Le secteur privé a beaucoup gagné en maturité, il est devenu leader dans le déploiement des technologies et services qui permettent de dissuader la commission des crimes et délits et il assume avec la plus grande rigueur des missions spécialisées. Son rôle est reconnu par les Français qui expriment largement leur confiance dans les enquêtes d’opinion que nous menons.

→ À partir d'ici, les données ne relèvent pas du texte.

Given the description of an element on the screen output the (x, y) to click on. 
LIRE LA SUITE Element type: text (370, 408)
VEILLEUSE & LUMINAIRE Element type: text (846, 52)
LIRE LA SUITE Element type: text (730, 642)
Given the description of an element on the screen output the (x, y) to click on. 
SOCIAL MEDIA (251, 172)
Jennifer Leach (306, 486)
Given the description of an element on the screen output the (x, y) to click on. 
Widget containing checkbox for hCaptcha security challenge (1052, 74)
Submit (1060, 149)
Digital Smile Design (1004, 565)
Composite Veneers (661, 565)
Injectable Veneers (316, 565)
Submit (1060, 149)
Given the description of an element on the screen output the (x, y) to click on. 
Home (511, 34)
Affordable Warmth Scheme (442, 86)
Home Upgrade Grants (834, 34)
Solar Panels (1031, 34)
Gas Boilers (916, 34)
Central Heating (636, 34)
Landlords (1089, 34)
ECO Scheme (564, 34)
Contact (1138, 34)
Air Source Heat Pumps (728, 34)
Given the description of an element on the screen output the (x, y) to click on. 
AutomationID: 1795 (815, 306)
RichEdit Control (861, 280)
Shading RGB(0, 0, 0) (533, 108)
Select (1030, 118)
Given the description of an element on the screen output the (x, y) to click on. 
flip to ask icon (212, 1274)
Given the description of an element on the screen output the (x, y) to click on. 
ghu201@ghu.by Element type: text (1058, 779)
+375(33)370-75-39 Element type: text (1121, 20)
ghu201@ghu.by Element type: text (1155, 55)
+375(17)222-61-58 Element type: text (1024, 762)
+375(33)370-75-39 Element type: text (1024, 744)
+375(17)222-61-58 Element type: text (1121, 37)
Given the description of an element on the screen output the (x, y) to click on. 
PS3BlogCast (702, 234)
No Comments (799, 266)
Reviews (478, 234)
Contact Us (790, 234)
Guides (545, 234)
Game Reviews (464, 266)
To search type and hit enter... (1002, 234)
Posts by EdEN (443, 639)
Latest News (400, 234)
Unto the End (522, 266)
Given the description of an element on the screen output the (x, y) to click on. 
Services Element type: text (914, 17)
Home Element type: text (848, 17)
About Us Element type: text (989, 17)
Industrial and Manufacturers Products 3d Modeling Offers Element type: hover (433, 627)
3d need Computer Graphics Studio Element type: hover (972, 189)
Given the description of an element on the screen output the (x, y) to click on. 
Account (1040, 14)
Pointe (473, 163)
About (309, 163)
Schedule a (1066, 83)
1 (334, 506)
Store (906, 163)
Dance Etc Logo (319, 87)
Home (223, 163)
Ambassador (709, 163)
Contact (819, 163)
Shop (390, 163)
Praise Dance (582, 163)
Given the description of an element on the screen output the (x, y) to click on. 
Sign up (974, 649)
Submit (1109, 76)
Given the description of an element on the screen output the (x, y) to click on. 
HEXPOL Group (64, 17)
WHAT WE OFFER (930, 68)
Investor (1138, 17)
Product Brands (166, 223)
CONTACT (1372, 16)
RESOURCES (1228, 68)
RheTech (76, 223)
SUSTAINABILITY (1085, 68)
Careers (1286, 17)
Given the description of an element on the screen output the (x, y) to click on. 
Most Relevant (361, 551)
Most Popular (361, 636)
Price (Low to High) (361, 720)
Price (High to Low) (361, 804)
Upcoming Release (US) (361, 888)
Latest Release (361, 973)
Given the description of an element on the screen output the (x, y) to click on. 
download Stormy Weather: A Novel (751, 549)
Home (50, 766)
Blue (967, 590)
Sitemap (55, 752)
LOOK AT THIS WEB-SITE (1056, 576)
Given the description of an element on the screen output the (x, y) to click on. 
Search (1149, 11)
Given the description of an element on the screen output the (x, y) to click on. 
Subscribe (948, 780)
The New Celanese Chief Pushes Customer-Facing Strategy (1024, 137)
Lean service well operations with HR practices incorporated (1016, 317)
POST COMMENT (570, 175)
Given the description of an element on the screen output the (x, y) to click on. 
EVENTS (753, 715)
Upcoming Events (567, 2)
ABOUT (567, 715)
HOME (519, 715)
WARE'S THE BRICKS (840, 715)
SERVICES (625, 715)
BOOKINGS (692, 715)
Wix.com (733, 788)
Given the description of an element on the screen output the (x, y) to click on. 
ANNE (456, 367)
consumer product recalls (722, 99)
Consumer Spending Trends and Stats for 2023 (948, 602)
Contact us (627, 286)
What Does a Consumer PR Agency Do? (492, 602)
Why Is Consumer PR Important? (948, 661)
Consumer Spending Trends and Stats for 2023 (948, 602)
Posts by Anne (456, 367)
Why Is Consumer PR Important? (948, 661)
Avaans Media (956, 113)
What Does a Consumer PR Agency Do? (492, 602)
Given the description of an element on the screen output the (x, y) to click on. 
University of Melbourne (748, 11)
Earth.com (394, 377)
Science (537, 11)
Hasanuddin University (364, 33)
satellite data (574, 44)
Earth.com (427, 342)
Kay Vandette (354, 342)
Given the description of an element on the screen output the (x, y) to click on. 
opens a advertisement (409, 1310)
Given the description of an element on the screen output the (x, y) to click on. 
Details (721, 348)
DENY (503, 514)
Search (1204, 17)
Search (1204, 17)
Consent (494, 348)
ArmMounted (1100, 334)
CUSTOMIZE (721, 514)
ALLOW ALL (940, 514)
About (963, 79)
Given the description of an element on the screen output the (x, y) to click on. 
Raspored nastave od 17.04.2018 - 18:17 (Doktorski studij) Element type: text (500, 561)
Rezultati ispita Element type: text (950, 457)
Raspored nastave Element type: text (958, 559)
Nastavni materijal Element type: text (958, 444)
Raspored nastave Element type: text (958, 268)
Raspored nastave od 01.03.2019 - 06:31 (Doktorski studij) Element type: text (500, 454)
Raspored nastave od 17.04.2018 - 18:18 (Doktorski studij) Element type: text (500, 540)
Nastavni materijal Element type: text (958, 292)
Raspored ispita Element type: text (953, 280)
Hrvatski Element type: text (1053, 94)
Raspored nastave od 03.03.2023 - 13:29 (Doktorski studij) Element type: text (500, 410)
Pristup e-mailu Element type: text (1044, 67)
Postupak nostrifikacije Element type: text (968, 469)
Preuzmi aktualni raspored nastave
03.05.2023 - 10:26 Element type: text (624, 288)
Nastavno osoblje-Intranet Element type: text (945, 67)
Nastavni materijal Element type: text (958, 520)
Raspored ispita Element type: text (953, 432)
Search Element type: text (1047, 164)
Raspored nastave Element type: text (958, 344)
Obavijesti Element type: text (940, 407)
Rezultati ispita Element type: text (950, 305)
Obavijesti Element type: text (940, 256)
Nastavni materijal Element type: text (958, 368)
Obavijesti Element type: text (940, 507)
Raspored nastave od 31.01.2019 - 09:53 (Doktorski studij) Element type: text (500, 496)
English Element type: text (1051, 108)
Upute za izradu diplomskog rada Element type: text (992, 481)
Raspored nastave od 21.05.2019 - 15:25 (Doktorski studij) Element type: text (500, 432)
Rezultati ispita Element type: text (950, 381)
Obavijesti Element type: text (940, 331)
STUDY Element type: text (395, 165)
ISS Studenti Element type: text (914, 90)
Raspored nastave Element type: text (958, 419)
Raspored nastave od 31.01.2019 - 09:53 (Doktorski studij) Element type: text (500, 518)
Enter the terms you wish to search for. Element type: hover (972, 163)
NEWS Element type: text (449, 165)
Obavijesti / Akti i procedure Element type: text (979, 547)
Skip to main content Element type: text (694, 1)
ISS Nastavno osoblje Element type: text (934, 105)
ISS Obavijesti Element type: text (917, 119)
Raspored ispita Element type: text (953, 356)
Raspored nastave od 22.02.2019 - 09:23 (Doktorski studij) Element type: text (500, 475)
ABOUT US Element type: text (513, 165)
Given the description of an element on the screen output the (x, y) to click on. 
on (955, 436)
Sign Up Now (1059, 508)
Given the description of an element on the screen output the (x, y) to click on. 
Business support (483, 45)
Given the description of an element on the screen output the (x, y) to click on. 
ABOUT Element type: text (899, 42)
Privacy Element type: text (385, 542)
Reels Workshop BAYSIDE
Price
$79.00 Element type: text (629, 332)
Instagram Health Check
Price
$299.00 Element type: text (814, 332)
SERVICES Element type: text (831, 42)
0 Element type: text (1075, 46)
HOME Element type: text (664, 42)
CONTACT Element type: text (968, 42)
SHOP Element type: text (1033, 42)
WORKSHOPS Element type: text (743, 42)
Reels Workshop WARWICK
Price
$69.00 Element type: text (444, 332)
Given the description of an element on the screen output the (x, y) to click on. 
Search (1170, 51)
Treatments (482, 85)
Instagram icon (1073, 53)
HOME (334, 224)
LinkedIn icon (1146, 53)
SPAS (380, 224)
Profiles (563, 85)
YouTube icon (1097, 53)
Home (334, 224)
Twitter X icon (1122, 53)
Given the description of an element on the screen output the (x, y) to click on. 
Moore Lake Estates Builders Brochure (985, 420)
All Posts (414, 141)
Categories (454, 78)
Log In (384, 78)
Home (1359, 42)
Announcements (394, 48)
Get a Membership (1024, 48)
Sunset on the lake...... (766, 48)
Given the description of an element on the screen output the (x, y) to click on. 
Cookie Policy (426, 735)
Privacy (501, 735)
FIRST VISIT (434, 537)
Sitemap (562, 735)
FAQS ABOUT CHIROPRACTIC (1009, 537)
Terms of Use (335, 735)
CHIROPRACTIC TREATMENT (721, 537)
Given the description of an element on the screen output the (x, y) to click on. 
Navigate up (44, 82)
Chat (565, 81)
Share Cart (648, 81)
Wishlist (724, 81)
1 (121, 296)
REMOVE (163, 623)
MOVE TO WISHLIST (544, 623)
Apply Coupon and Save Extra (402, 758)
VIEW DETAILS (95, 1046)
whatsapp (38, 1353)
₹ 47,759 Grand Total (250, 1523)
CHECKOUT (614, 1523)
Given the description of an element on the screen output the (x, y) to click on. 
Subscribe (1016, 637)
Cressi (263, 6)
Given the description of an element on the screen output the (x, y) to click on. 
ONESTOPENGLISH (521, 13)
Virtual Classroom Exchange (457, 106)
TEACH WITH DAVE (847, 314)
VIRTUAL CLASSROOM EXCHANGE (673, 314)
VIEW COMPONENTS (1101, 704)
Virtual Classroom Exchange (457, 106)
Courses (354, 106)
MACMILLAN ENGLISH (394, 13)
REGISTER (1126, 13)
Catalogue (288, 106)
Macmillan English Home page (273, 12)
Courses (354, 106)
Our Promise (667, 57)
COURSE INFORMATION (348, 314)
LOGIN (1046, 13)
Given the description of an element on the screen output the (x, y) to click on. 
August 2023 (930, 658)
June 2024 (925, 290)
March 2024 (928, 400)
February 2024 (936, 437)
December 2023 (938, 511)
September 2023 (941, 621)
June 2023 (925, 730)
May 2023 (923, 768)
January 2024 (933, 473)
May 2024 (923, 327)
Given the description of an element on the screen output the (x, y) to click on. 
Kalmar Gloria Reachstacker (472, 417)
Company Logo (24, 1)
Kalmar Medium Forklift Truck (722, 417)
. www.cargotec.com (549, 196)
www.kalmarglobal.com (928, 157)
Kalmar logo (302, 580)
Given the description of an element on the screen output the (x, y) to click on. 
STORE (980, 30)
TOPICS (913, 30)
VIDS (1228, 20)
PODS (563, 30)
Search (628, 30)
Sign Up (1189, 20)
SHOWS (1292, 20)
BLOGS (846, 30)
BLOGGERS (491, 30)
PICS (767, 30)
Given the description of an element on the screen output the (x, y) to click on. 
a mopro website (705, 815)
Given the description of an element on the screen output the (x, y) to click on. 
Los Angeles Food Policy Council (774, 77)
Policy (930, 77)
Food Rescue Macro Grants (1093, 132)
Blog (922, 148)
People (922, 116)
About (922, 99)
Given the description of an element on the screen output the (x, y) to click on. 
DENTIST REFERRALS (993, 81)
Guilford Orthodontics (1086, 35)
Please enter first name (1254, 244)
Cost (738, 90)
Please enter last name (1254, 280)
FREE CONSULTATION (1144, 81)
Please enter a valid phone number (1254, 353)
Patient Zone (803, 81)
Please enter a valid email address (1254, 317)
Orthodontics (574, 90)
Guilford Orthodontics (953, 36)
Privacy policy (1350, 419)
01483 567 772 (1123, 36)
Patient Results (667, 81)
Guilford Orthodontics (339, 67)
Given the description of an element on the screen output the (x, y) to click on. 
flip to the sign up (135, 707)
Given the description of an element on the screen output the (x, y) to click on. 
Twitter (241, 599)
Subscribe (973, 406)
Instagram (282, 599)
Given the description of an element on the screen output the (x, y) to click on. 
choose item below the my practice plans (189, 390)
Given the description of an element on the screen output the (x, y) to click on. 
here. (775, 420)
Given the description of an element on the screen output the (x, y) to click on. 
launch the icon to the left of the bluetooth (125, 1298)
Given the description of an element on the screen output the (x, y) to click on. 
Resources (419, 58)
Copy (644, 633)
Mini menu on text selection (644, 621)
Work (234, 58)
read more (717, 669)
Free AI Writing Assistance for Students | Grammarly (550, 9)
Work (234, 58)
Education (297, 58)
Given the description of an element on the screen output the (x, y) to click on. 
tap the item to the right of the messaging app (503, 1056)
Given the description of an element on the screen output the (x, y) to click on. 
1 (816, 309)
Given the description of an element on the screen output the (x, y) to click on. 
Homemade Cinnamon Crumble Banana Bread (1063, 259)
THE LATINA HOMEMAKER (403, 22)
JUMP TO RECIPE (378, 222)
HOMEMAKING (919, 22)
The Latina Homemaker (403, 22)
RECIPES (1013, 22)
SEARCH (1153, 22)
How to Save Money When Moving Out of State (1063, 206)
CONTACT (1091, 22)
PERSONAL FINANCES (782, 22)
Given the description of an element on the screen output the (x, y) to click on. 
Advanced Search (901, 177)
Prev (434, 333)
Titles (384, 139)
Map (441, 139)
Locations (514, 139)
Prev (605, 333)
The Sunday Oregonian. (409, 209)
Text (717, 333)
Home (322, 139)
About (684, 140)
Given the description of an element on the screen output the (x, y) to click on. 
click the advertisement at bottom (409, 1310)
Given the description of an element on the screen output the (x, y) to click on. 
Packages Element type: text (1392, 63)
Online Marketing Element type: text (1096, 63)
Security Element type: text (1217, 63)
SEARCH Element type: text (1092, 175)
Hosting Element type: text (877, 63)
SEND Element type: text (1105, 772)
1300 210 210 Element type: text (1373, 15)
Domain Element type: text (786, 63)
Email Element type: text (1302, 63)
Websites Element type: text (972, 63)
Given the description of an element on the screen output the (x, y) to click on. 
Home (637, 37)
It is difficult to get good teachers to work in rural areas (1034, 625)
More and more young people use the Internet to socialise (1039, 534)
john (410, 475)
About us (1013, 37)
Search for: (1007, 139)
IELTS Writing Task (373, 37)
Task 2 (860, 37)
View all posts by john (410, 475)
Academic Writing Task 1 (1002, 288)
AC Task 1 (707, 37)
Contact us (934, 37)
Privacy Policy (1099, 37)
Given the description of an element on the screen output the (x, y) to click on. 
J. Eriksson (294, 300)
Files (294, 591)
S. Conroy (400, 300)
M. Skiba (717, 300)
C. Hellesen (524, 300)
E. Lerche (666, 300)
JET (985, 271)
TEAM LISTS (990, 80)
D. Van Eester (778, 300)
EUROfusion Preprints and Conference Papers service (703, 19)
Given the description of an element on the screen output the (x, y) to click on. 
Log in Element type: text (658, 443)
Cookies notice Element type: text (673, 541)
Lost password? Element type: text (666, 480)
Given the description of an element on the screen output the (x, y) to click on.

Nos plus grands défis sont de mieux prendre en compte le rôle central des technologies, et de sortir du nivellement par le bas des métiers de la surveillance humaine. Nous devons construire des niveaux de compétence reconnus, ouvrant la voie à des parcours de carrière et à des segments d’activités plus qualitatifs. Cela ne se décidera pas dans la présente loi sur la sécurité globale, mais cela doit se construire dans un véritable dialogue avec les services du Ministère de l’Intérieur, et nous l’espérons, aussi avec le législateur. 

La sécurité privée ne pourra pas construire seule les évolutions de sa contribution à la sécurité intérieure, mais les pouvoirs publics ne pourront pas non plus transformer la sécurité privée en la considérant comme une administration sous sa tutelle.

Selon nous, la volonté d’instaurer une sécurité globale devrait se traduire par la constitution d’un organe central de concertation, réunissant tous les acteurs de la sécurité intérieure : Police nationale, Gendarmerie nationale, Polices municipales et intercommunales, Douanes, Sécurité civile et Sécurité privée. Cette instance serait chargée de définir une doctrine d’emploi précisant les périmètres et les missions de chaque acteur. Elle serait également l’instance de préfiguration du continuum de sécurité numérique, mettant au point les futurs outils et plateformes du Ministère de l’Intérieur, permettant le partage immédiat d’informations à caractère opérationnel entre l’ensemble des acteurs de la sécurité intérieure.

Construisons ensemble un avenir plus sûr, dans lequel chaque acteur sera à sa place et dans son rôle. Nous le devons à la société, et nous le devons aux près de 300 000 personnes qui œuvrent, dans les entreprises, à notre sécurité collective et à la préservation des intérêts de notre Nation.

C’est dans cet esprit que la Fédération soumettra aux parlementaires et à l’exécutif des demandes précises dans les prochains jours.